Undergrad Chi-squared fit with errors on both x and y

[Malamala]

Hello I have some data points which have errors on both x and y coordinates. I want to fit a straight line to them but I am not sure how to take the error on x into account. Normally, when I have just the error on y, I want to minimize $$\sum\frac{(y_{pred}(x)-y_{measured}(x))^2}{\sigma_y^2}$$
Can I just replace $\sigma_y^2$ with $\sigma_x^2+\sigma_y^2$? The errors on x and y are not correlated. Thank you!

 

[Vanadium 50]

No, it's not that simple. See errors-in-variables models and regression dilution. This is an area where you need a very well defined problem to get a statistically valid answer. (Unlike your last problem)

 

[Dale]

It is also called orthogonal distance regression.

 

[Vanadium 50]

It is also called orthogonal distance regression.

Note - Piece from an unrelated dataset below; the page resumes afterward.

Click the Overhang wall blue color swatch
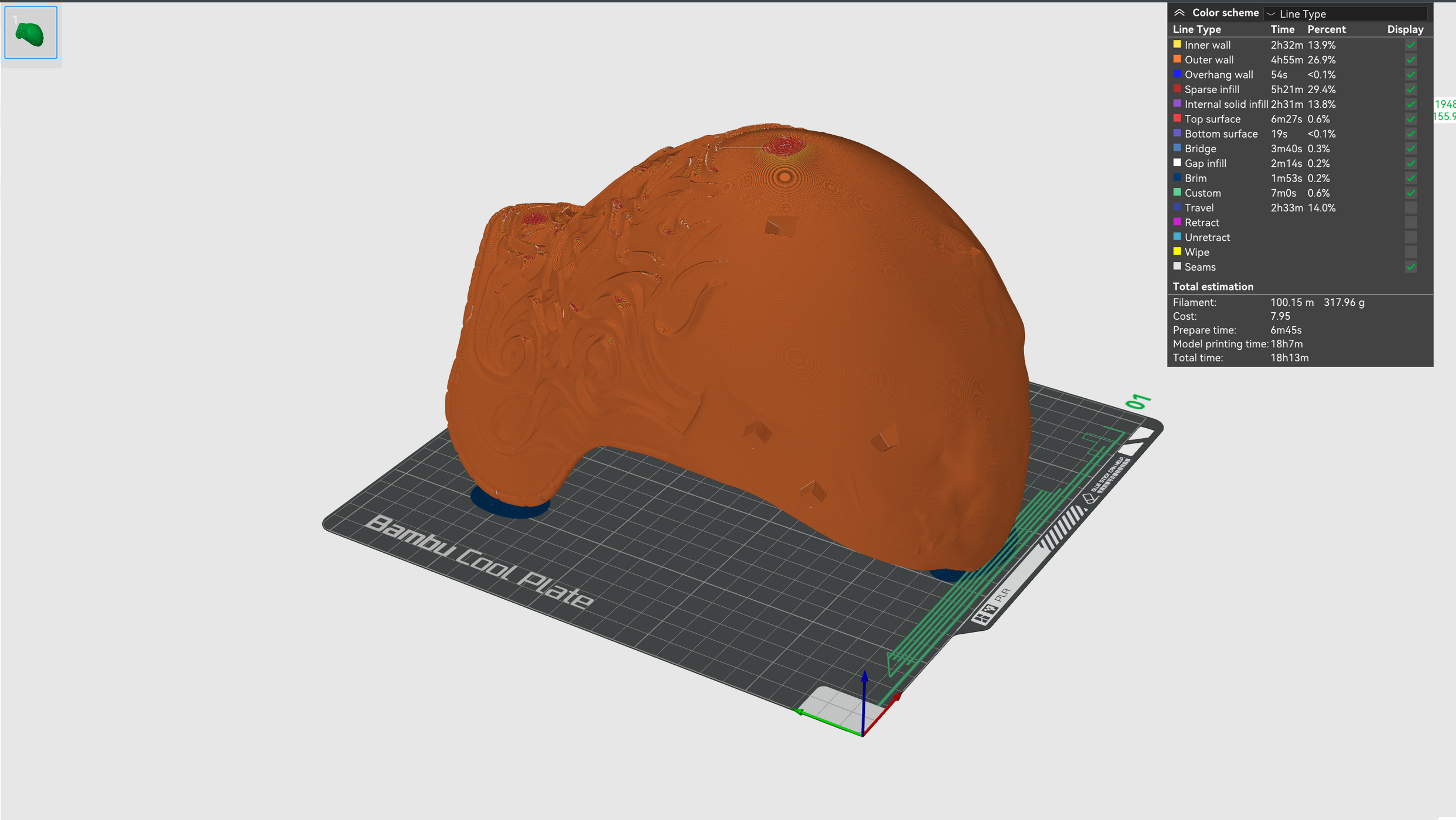The image size is (1456, 820). click(x=1177, y=74)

Yes. You start with the obvious thing - a line y = mx + b, and you try and do a least-squares fit using the perpendicular distances between the points and the candidate line instead of the y-distances. Problem is that doesn't always get you a unique unbiased solution.

That's why you need to specify what you are looking for very carefully.

 

[Stephen Tashi]

Here's another Wikipedia link - total least squares https://en.wikipedia.org/wiki/Total_least_squares

 

[Vanadium 50]

Even though this appears to be a drive-by posting, I'll make one more comment.

If you minimize a function of Δy only, it's clear what you are doing. If you minimize something like Δx² + Δy² it's not even guaranteed that you have a number with consistent dimensions: suppose y is temperature and x is time. What units would Δx² + Δy² even be in?

To get a well-defined answer, one needs to pose a much, much better defined question. And even then it may not exist.

 

[WWGD]

Even though this appears to be a drive-by posting, I'll make one more comment.

If you minimize a function of Δy only, it's clear what you are doing. If you minimize something like Δx² + Δy² it's not even guaranteed that you have a number with consistent dimensions: suppose y is temperature and x is time. What units would Δx² + Δy² even be in?

To get a well-defined answer, one needs to pose a much, much better defined question. And even then it may not exist.

Maybe if you standardize your variables you can avoid the issue with units? I understand that is one if the reasons for standardization.

 

[Malamala]

Maybe if you standardize your variables you can avoid the issue with units? I understand that is one if the reasons for standardization.

What do you mean by this?

 

[WWGD]

What do you mean by this?

I was replying to @Vanadium 50 regarding his statement on mixed units in the expression $\sqrt \delta x^2 + \ delta y^2$. If you standardize your expression ( assuming normality of data or other) the resulting variable is unitless , from algebra alone ( you're dividing two expressions with the same units ), so that you avoid at least this issue of having mixed units. Seems like something @Stephen Tashi may know about.